--- Text excerpt ---

Martin Truchseß von Wetzhausen zu Dachsbach (c. 1435 – 3 January 1489) was the 34th Grand Master of the Teutonic Knights, serving from 1477 to 1489.

Von Wetzhausen hailed from a family of Imperial Knights, later barons from the Würzburg area in Franconia. Several members of his family settled in Prussia and held important posts within the Teutonic Order. Early in his career, he was a monk in Mewe, Strasburg, and Elbing.

From 1462 von Wetzhausen became an adviser to Grand Master Ludwig von Erlichshausen and since 1476 the Komtur of Osterode. On 4 August 1477 the Order's Capitulum elected him Grand Master, despite his having once pledged that "ehe er welde dem Könige von Polen schweren, er welde ehe in seinem Blutte vortrincken" (archaic ) — which the Grand Masters had been obliged to do since the Second Peace of Thorn (1466).

Von Wetzhausen supported Nicolaus von Tüngen, a candidate for Bishop of Warmia, in the War of the Priests, which had started as a dispute in 1467 when King Casimir IV Jagiellon of Poland did not accept his candidature. In 1478, after having gained international support from King Matthias Corvinus of Hungary, but hardly any support from within Prussia, von Wetzhausen took a military stance against Poland and captured Culm (Chełmno), Strasburg, and Starogard Chełminski. The Polish army under the command of Jan Biały and Jan Zieleziński, supported by Royal Prussia and Danzig, defeated the Order's army quickly and the Grand Master had to paid the homage to the Polish king on 9 October 1479 in Nowe Miasto Korczyn.

---

◆ Required task a:
Answer these questions from the text on Martin Truchseß von Wetzhausen:
(i) Of which place did he become Komtur in 1476?
(ii) Which places did he capture in 1478?
(iii) Where did he pay homage to the Polish king on 9 October 1479?

--- Information given ---

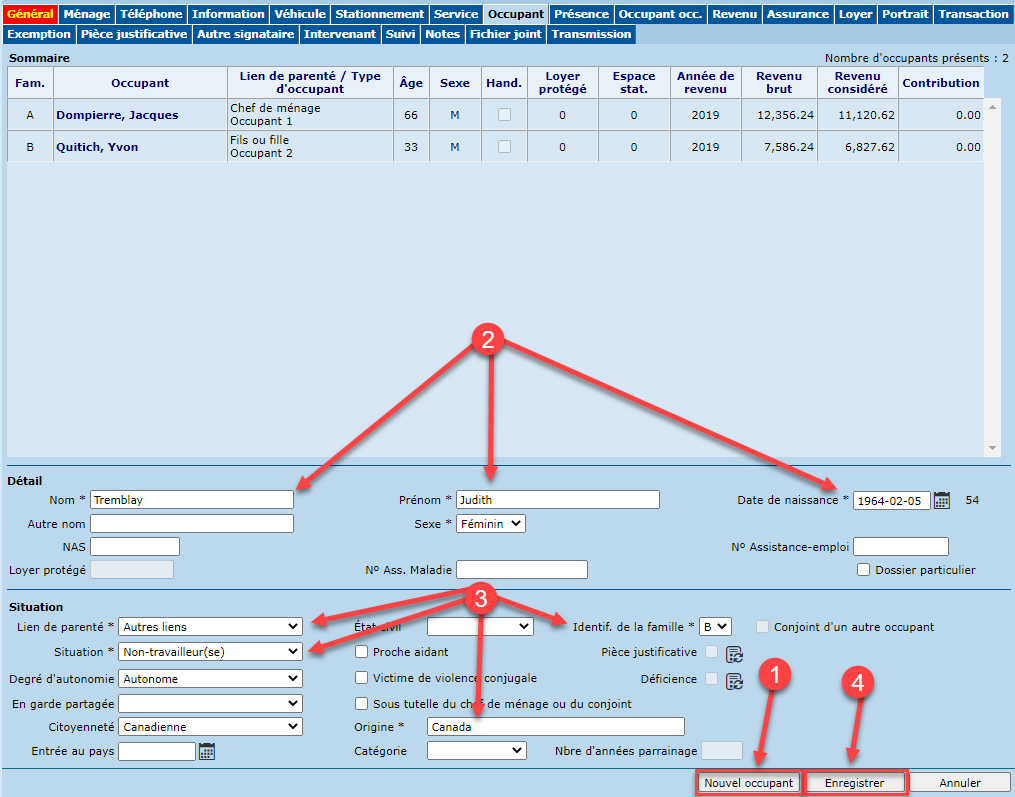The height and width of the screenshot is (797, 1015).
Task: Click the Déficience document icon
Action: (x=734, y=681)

---
--- Information given ---

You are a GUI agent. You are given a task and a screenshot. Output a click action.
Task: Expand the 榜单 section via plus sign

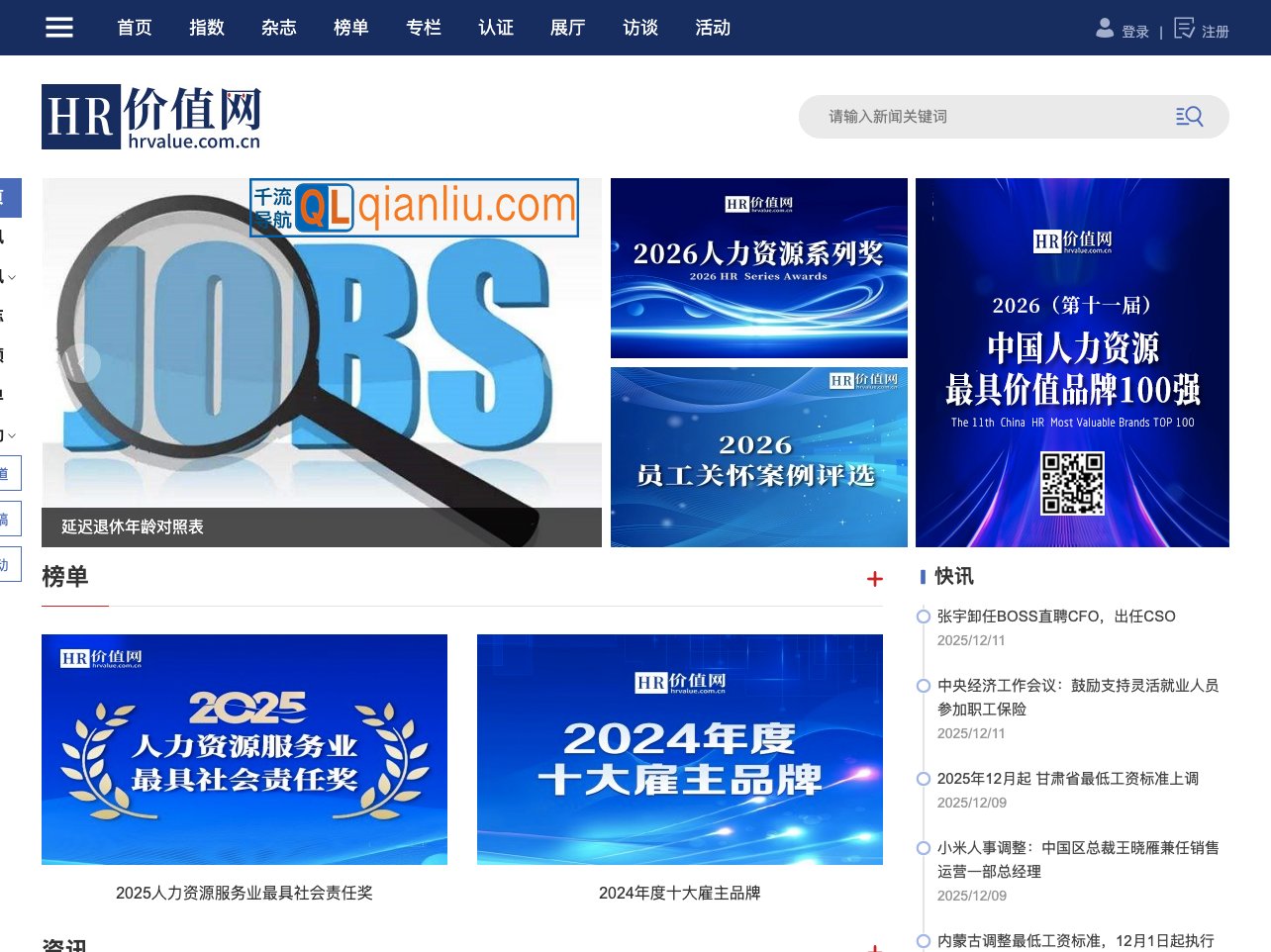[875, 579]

---

◆ Required task b:
In the records, begin at the line that has "The height and" and stop after the line that has "Action: (x=734, y=681)". Give those lines again with "document icon" swapped for "file icon", leaving the picture out.

◆ Expected answer a:
(i) Osterode
(ii) Culm (Chełmno), Strasburg, and Starogard Chełminski
(iii) Nowe Miasto Korczyn

◆ Expected answer b:
The height and width of the screenshot is (797, 1015).
Task: Click the Déficience file icon
Action: (x=734, y=681)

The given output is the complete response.